Task requirements – Repeat exactly the line containing "You are a computer-use agent. This" and every line after it in the entries, and nothing besides.

╔══

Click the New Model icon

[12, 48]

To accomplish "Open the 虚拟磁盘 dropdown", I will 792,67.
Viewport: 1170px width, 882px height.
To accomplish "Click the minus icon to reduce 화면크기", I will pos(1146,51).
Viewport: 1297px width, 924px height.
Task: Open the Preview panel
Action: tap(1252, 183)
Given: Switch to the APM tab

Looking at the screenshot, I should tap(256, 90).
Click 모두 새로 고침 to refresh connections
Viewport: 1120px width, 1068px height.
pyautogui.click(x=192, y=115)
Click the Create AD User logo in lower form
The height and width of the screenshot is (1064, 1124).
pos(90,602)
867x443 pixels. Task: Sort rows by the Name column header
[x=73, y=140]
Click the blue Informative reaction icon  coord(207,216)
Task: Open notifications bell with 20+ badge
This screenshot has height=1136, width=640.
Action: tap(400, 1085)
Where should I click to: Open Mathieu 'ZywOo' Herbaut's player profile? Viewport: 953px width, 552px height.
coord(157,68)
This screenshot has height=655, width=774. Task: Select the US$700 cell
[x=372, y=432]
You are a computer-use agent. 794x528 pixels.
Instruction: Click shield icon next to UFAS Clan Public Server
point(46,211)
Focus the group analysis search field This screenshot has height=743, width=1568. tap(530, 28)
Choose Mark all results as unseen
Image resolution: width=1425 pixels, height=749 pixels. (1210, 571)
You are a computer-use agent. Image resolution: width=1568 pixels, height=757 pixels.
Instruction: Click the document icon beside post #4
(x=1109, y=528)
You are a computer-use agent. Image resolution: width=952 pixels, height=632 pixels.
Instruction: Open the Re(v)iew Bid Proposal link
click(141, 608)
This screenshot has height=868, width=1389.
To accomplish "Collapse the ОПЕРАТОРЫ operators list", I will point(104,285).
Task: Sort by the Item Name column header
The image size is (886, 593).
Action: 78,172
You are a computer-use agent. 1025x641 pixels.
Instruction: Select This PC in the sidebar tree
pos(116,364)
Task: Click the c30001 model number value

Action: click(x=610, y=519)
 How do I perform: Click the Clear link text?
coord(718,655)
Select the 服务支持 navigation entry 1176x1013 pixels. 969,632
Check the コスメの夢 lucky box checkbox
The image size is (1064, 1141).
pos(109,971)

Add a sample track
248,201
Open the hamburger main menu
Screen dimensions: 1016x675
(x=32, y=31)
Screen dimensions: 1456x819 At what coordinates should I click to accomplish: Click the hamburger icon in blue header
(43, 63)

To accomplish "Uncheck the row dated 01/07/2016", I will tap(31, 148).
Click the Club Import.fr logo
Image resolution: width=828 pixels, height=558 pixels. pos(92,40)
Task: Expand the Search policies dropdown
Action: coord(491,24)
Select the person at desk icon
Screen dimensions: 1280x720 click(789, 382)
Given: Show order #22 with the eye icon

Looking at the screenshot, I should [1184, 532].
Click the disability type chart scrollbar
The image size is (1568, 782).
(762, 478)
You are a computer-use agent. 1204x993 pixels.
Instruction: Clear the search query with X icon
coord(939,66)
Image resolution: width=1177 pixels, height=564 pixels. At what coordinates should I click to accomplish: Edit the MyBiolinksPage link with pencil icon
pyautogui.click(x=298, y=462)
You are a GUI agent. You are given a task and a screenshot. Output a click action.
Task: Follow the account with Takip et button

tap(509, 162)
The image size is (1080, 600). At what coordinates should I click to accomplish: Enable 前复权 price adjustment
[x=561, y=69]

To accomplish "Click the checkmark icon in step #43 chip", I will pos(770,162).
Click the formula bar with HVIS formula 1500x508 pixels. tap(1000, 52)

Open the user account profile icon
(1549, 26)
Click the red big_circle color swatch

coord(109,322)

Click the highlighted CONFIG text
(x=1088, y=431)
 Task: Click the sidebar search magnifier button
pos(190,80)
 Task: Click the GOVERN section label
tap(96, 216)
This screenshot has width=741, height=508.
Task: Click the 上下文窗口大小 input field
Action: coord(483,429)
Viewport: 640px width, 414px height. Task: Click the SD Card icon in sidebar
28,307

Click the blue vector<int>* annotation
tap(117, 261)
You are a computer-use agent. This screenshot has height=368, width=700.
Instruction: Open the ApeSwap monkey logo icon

╚══

Answer to the problem –
You are a computer-use agent. This screenshot has height=368, width=700.
Instruction: Open the ApeSwap monkey logo icon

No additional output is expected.